NON-INVASIVE BRAIN STIMULATION

In recent years, non-invasive brain stimulation (NIBS) techniques, such as repetitive transcranial magnetic stimulation (rTMS) and transcranial direct current stimulation (tDCS), have emerged as potential non-pharmacological interventions for managing motor and non-motor symptoms in PD [26, 27], including cognitive decline and affective symptoms such as depression and anxiety. By targeting specific cortical areas that act as an ‘entry point’ to relevant brain circuits, rTMS and tDCS may normalize cortical excitability, modulate activity in inter-connected brain regions, improve brain network connectivity and promote neuroplasticity [28, 29]. The mechanisms underlying its therapeutic effects in depression and anxiety relate to the modulation of specifically those dysfunctional neural circuits associated with mood and anxiety regulation, and cognitive control.

Repetitive transcranial magnetic stimulation

rTMS involves the application of electromagnetic pulses to specific regions of the brain to modulate brain circuit function. In the context of PD, initial studies focused on improving motor functioning, targeting the primary motor cortex (M1), resulting in enhanced dopamine release in striatal areas [30, 31]. rTMS has also shown promise as a treatment for cognitive decline and affective symptoms, such as depression and anxiety [32, 33]. Various targets (primary motor cortex, pre-supplementary motor area, and left or right dorsolateral prefrontal cortex (DLPFC)) and stimulation protocols have been used, with high-frequency (5–10 Hz) rTMS targeting the left DLPFC most frequently. A recent meta-analysis by Chen et al. [34] on the effects of rTMS for depression in PD (12 studies, including 511 patients) showed that rTMS (mainly 5 Hz rTMS to the left DLPFC) gives a significant reduction in severity of depression when compared to sham stimulation (SMD –0.621, CI –0.964 to –0.278), with effect sizes similar to use of antidepressant medication. An accelerated form of magnetic stimulation concerns theta-burst stimulation (TBS). A recent meta-analysis by Cheng et al. [35] on the effects of TBS in PD (both targeting M1, aimed to improve motor function; and the DLPFC, aimed to treat depression) included only 2 RCTs on DLPFC intermittent TBS stimulation with severity of depressive symptoms as primary outcome measure [36, 37] and showed an antidepressant effect in one [36] but not the other trial. The evidence regarding the efficacy of rTMS for anxiety in individuals with PD is relatively limited compared to depression. A more recent meta-analysis by Zheng et al. [26], based on 29 randomized controlled trials on rTMS in both depression and anxiety in PD (including only 5 studies reporting on the effects on anxiety), showed a significant (and clinically relevant) rTMS effect on depressive symptoms (SMD –0.75, CI –0.99 to –0.50), but not anxiety (SMD –0.29, CI –0.76 to 0.17,) or apathy (SMD –0.05, CI –0.39 to 0.50), when compared to sham stimulation. When rTMS was used as adjuvant to other pharmacological or non-pharmacological treatments, rTMS showed a significant added value on both depressive symptoms and anxiety as compared to these other treatments alone.

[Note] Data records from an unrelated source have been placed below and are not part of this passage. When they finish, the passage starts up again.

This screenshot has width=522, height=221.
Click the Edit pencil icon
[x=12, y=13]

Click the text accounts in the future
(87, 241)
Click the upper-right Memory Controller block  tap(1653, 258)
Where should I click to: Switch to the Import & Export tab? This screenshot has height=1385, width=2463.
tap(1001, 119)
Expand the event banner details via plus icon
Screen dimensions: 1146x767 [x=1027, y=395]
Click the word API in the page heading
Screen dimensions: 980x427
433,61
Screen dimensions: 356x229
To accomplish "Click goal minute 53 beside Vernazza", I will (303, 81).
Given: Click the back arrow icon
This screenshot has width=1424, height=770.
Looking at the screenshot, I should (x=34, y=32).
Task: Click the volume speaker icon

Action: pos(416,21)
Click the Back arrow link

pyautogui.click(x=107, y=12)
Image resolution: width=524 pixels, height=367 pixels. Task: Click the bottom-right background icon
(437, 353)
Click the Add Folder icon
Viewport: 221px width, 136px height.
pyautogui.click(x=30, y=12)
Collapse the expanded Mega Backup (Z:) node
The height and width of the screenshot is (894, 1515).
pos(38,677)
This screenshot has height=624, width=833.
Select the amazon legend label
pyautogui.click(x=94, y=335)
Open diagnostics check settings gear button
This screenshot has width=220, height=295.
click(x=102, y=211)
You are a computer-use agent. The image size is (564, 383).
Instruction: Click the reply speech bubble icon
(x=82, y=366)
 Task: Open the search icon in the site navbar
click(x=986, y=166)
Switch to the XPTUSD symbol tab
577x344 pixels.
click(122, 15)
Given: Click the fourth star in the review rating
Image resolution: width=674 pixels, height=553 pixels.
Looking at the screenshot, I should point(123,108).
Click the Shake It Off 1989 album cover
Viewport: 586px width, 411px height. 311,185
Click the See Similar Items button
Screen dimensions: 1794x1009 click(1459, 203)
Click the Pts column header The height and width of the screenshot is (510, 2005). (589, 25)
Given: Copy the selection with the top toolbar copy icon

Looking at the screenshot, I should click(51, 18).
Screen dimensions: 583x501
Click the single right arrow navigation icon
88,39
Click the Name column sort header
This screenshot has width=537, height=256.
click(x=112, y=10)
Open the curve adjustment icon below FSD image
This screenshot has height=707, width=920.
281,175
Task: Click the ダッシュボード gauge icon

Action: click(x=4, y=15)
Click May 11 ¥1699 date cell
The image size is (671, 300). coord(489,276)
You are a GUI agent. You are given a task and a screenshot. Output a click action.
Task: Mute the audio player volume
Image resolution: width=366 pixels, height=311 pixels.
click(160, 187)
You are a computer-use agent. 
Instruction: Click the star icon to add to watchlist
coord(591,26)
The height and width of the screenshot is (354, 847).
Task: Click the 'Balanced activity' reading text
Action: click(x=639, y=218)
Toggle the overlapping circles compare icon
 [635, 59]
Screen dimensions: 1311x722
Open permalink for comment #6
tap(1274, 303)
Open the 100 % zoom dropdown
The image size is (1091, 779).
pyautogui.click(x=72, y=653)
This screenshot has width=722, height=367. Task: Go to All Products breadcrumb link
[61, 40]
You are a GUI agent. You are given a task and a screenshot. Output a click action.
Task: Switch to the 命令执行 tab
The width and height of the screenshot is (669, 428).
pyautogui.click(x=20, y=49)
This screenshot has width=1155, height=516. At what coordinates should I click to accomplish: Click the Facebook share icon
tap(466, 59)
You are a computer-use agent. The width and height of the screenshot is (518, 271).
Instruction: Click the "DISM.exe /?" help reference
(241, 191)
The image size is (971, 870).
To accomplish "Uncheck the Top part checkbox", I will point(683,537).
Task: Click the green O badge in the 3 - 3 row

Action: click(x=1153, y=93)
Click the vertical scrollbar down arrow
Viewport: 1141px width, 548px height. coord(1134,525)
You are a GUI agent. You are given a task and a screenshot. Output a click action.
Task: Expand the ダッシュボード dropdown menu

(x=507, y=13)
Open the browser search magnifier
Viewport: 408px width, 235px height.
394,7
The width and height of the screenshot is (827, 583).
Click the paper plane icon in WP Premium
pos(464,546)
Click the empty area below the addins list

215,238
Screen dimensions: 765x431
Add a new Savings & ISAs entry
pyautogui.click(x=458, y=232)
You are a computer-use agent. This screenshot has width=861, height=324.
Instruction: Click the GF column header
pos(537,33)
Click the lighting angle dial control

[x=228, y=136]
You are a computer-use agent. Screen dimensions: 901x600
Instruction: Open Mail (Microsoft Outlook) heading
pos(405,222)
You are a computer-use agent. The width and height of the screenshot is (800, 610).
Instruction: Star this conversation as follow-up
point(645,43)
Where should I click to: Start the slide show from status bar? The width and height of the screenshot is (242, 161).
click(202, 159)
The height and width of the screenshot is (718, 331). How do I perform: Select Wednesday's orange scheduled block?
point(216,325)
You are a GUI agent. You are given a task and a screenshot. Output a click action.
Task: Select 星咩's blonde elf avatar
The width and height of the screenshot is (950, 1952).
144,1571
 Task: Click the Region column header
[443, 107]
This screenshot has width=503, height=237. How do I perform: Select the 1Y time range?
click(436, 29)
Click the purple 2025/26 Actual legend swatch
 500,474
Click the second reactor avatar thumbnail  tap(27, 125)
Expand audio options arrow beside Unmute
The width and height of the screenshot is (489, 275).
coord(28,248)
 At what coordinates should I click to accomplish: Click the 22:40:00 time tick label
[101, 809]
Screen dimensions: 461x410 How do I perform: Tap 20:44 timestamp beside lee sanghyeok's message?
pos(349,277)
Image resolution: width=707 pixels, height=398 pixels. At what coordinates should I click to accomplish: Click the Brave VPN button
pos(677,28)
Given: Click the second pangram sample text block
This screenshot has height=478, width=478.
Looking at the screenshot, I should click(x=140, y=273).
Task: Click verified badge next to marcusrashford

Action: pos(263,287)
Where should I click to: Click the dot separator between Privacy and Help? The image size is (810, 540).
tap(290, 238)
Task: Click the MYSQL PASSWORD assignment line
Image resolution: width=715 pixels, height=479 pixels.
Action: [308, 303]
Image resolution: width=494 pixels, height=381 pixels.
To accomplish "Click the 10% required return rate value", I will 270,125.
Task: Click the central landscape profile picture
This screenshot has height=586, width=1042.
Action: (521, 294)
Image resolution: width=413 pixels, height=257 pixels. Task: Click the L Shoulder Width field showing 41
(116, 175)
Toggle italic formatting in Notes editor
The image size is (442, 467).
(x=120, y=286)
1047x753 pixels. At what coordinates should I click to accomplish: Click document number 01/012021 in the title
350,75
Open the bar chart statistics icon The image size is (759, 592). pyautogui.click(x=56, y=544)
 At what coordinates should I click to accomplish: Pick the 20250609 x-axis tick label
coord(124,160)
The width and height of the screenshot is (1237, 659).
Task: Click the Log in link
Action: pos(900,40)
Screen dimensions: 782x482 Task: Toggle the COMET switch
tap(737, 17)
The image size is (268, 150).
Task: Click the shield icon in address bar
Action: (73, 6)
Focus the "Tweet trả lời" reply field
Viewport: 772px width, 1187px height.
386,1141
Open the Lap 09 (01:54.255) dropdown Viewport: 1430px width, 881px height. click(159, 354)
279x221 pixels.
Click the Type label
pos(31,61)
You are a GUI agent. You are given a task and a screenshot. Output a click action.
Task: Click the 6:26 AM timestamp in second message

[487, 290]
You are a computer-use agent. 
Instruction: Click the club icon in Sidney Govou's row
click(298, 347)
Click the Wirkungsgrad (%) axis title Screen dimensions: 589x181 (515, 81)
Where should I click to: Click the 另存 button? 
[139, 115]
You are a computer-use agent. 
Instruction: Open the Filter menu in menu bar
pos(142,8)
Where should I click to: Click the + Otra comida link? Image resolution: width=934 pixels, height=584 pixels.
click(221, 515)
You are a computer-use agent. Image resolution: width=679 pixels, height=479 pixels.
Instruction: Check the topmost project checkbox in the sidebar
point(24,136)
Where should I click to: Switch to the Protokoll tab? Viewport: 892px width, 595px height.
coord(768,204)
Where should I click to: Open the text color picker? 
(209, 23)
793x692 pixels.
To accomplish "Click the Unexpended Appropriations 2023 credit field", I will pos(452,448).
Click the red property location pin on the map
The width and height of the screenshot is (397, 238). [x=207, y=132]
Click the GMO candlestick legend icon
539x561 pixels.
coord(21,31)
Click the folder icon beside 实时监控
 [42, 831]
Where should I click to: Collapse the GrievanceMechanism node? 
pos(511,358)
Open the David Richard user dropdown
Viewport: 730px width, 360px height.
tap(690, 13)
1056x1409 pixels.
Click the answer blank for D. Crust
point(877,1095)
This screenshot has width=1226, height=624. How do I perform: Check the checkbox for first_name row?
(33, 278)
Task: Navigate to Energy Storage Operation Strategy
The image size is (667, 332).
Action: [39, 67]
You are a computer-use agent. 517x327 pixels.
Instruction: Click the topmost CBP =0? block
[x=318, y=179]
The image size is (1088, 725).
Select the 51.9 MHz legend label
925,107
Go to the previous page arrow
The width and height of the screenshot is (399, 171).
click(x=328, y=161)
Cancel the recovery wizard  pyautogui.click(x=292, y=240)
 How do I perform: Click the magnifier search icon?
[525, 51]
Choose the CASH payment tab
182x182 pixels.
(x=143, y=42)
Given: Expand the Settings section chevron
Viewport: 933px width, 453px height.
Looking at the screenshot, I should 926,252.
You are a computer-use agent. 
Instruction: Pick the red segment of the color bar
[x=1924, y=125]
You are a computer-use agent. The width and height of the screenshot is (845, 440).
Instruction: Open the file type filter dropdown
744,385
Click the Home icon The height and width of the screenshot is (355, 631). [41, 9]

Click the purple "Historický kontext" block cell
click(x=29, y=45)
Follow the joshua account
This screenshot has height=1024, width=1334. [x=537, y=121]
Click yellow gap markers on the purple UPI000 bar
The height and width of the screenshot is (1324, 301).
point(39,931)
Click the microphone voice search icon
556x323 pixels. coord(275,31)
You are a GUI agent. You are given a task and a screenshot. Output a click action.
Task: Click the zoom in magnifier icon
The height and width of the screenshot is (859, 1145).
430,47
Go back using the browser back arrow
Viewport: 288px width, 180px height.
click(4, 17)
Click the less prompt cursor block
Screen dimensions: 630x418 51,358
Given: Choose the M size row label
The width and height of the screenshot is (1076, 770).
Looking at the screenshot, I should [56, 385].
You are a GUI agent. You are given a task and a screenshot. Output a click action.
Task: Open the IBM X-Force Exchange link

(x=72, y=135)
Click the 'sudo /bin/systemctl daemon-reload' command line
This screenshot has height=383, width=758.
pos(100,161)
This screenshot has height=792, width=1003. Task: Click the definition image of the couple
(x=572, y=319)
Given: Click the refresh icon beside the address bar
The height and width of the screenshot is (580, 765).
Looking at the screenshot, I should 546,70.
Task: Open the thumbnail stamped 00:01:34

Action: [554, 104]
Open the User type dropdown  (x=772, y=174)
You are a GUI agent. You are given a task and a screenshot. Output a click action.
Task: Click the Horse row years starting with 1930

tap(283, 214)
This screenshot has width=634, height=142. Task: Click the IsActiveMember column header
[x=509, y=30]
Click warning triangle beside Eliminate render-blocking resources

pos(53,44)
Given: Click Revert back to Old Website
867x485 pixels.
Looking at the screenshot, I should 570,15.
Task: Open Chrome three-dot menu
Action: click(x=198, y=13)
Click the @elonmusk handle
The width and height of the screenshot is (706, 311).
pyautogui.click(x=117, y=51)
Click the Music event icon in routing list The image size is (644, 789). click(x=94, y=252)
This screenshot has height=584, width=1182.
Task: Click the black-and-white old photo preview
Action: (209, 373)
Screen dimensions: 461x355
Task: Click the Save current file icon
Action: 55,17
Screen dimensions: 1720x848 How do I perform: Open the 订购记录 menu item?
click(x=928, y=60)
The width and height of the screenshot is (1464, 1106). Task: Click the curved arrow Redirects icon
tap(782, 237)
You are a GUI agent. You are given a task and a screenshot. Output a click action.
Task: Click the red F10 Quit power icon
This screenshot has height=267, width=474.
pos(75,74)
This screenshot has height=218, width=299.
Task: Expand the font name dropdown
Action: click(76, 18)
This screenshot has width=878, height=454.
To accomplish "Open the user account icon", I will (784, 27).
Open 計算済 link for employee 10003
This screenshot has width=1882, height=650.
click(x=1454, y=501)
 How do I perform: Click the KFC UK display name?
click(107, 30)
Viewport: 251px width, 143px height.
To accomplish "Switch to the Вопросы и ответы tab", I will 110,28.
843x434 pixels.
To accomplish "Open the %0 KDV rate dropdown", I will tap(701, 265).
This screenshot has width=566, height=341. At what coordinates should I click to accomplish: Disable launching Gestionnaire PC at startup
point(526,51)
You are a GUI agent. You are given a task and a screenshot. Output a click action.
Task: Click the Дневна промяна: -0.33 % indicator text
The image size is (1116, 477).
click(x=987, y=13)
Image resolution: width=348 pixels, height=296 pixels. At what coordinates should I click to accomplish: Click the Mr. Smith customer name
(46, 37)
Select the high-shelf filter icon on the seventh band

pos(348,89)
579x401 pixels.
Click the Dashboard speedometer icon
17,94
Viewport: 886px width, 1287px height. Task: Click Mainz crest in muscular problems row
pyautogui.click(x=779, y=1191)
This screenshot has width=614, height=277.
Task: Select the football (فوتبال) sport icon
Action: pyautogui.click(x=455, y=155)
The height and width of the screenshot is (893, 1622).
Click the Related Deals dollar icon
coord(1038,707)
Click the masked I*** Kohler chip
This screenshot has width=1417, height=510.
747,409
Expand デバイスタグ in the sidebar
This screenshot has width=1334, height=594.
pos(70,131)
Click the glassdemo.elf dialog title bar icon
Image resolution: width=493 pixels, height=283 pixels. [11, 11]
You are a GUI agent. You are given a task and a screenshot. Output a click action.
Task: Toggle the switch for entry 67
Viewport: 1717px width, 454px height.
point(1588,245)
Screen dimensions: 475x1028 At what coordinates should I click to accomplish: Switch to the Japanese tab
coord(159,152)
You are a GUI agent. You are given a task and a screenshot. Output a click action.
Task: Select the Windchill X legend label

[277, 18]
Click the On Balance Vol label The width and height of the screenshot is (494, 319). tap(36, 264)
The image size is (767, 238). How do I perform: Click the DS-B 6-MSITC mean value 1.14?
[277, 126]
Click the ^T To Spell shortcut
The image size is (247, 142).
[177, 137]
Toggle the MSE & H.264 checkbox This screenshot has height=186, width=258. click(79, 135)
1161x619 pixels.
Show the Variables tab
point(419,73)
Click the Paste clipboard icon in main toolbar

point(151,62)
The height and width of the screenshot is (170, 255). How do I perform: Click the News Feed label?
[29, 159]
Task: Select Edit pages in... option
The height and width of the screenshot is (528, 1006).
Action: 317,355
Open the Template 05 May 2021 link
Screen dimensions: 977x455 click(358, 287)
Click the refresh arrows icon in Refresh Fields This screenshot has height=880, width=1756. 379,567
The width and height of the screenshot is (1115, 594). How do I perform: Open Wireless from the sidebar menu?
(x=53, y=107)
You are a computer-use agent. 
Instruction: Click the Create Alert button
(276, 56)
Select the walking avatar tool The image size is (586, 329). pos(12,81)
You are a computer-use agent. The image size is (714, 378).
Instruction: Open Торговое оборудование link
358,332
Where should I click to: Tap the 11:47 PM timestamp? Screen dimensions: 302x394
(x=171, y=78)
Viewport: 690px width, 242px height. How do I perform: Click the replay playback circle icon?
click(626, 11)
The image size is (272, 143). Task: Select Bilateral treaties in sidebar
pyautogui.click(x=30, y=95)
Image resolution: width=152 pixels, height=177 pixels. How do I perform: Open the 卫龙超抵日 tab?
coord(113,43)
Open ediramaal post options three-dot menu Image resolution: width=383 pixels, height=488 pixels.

Transcranial direct current stimulation

The mobile alternative NIBS technique, tDCS, involves delivering a low-intensity direct current through scalp electrodes to modulate cortical excitability. This technique can either increase (anodal stimulation) or decrease (cathodal stimulation) neuronal activity in targeted brain regions. tDCS is considered safe, well-tolerated, and relatively inexpensive, making it an attractive treatment option for individuals with PD and comorbid psychiatric symptoms [38, 39]. Based on a meta-analysis in healthy adults, tDCS results in significant reduction in symptoms of depression and anxiety [40]. In PD, tDCS has been mainly studied in the context of motor function and cognitive rehabilitation [39]. Regarding its application for the treatment of depression and anxiety in PD, anodal stimulation of the left DLPFC (in an open-labeled feasibility study) was associated with improvements in depressive symptoms [41]. However, further research is needed to establish its efficacy and optimal stimulation parameters for depression and anxiety treatment in PD.

In summary, while rTMS and tDCS hold promise as non-invasive, non-pharmacological treatments for depression and anxiety in PD, several limitations should be considered. First, the studies on the efficacy of tDCS in the treatment of depression and anxiety are scarce. Second, the optimal stimulation parameters of NIBS, such as target, intensity, frequency, and duration, have not been definitively established. Third, the long-term effects and the potential for relapse after discontinuation of treatment require further investigation. Fourth, large-scale randomized controlled trials are needed to provide cost-effectiveness and safety. Fifth, the field will profit from the current innovations towards personalized stimulation protocols and home-based treatments.

ELECTROCONVULSIVE THERAPY

Electroconvulsive therapy (ECT) is the most effective treatment for severe and treatment-resistant depression, by the induction of seizures through electrical brain stimulation under short-term anesthesia [42]. The working mechanism of ECT remains unclear, but recent studies suggest neuroplastic changes induced by ECT. Schurgers and colleagues showed that ECT-induced reduction in depression severity is found to be related to increased mRNA expression of brain-derived neurotrophic factor (BDNF) and related genes, which correlated with changes in DNA methylation of these genes and increased serum BDNF protein levels after treatment [43]. The dentate gyrus of the hippocampus is especially relevant for the neuroplastic effects of ECT and shows a very region-specific volume increase after ECT [44].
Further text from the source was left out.